HOW TO COMPLETE THIS TASK: Extract, exactly as written, the line that contains "Click the scroll-up" and all lines after it through the end of the records. Omit pictures.

(Stored records)
.....

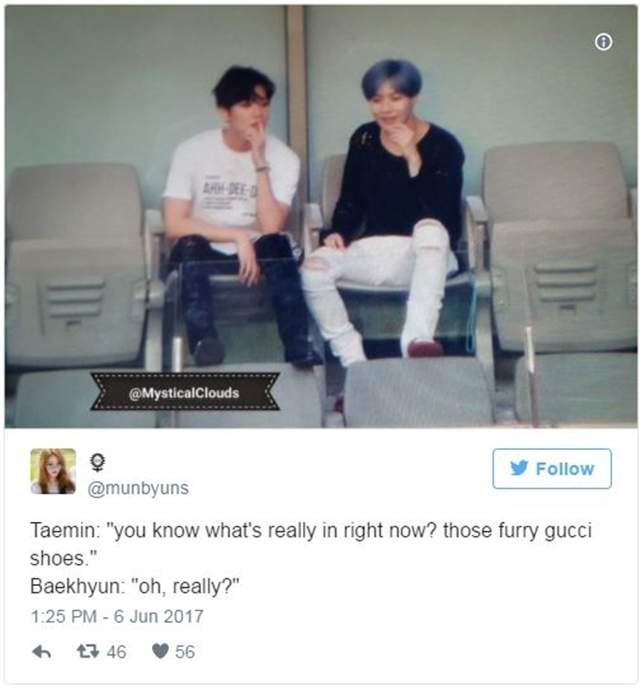Click the @MysticalClouds watermark banner
This screenshot has height=690, width=640.
coord(185,392)
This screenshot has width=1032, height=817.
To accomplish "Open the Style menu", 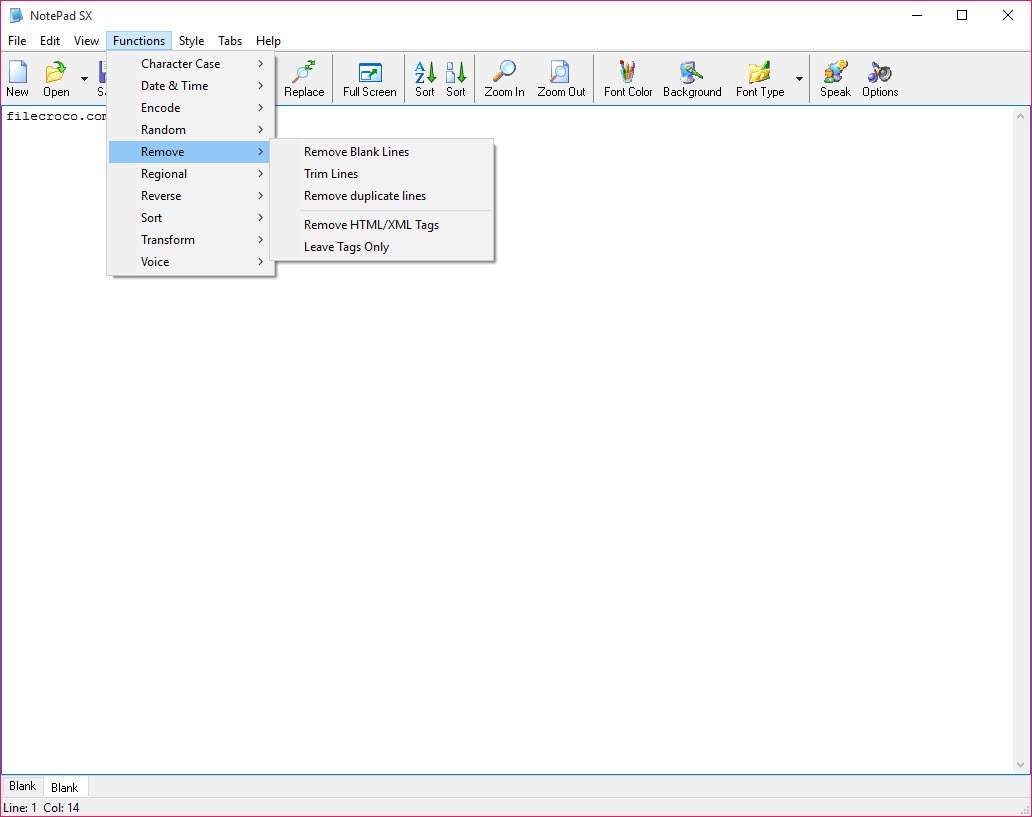I will coord(191,41).
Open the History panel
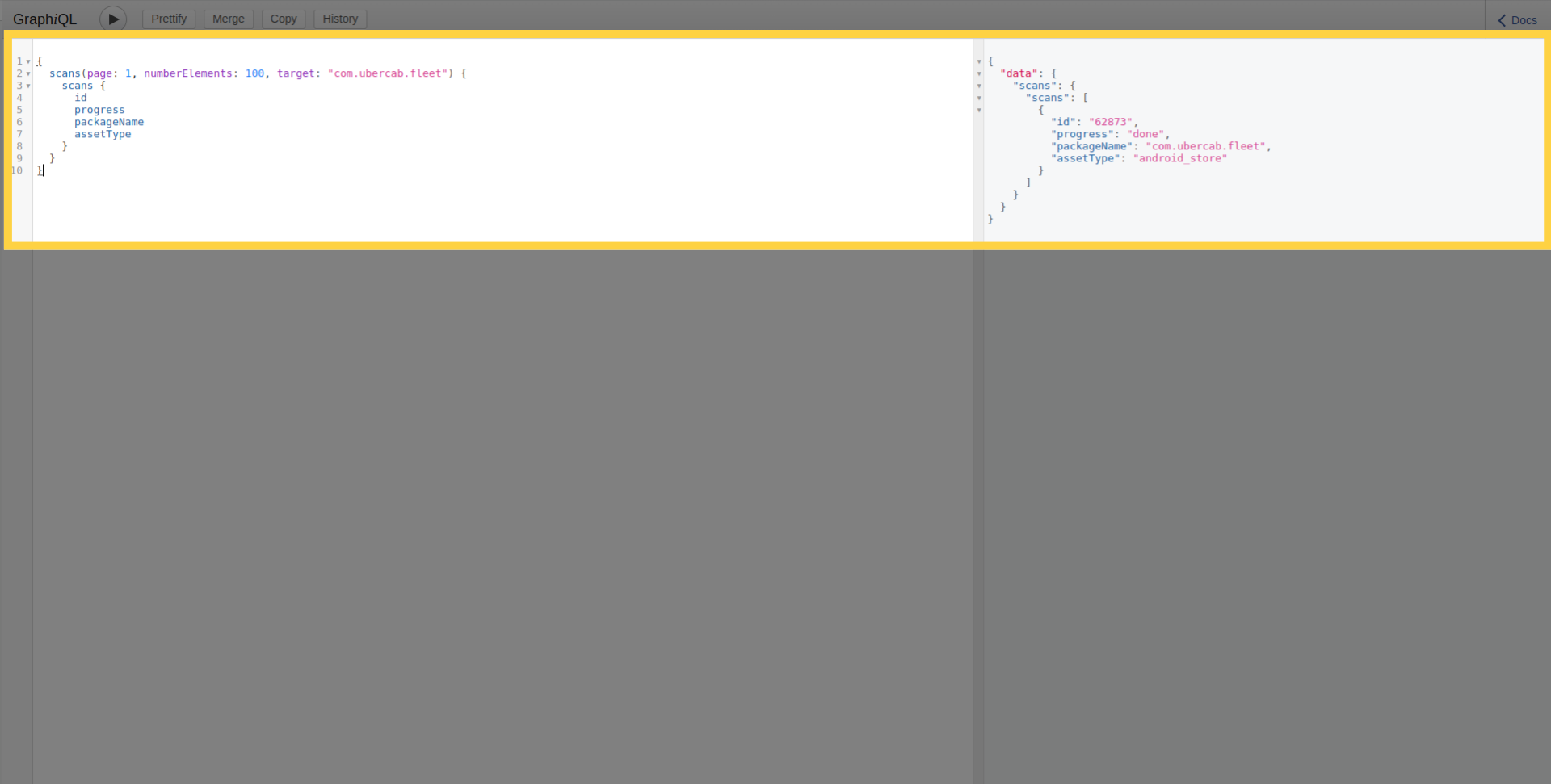1551x784 pixels. pyautogui.click(x=340, y=19)
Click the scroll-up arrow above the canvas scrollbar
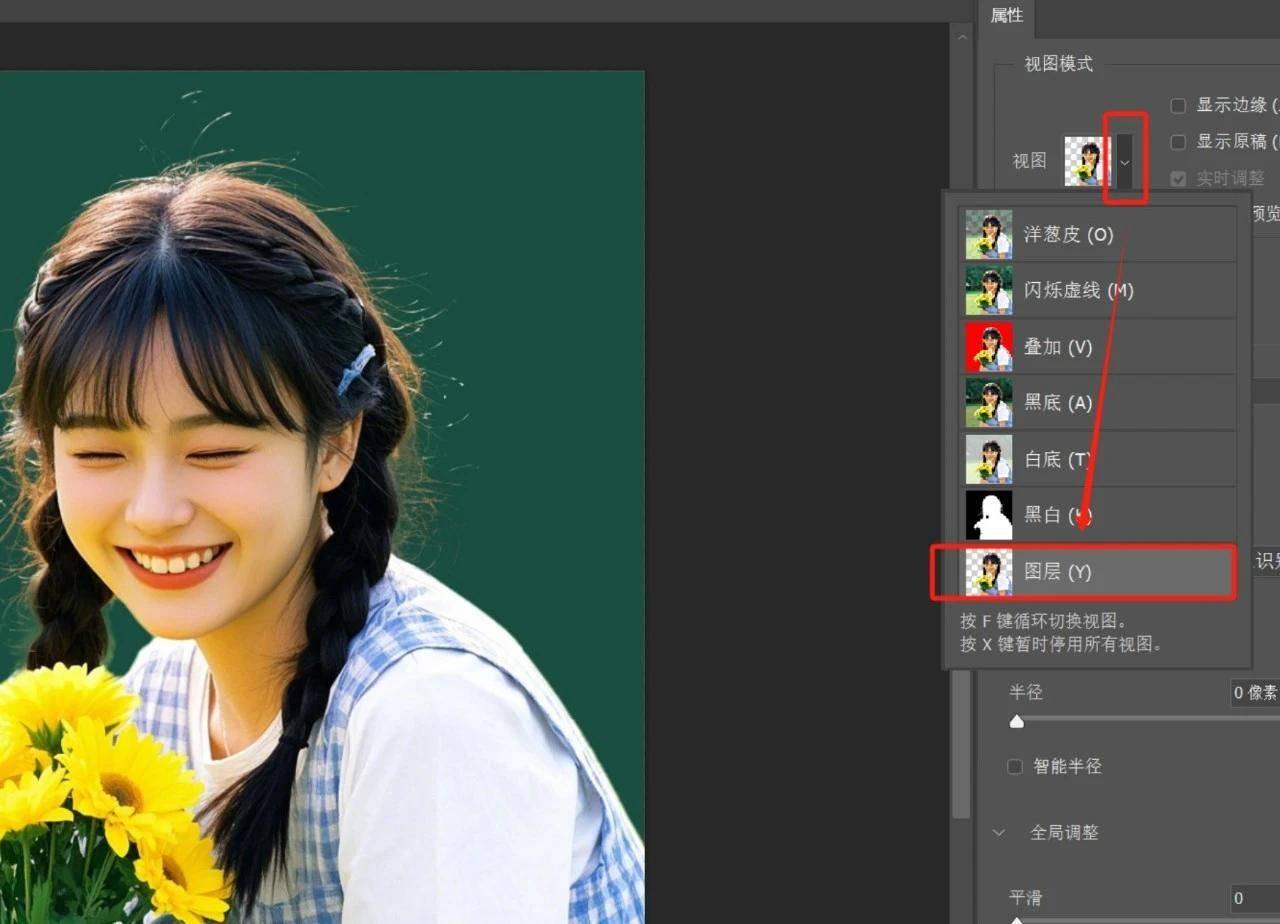1280x924 pixels. point(961,38)
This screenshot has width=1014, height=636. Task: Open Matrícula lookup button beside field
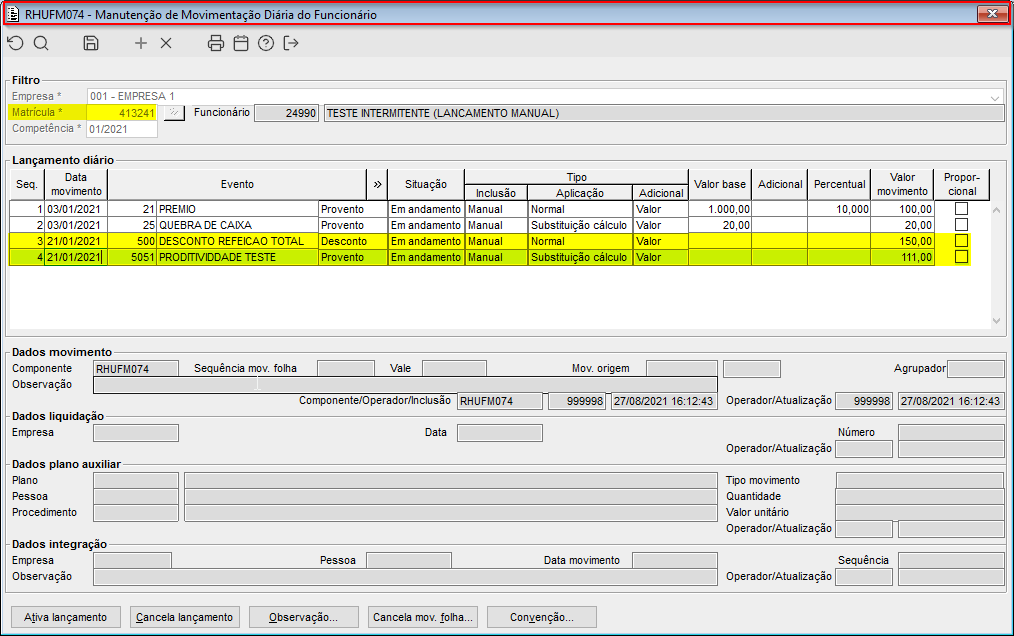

.....

COMPLETED TASK:
Click the scroll-up arrow above the canvas scrollbar
1280x924 pixels. point(961,38)
This screenshot has width=1014, height=636. Task: Open Matrícula lookup button beside field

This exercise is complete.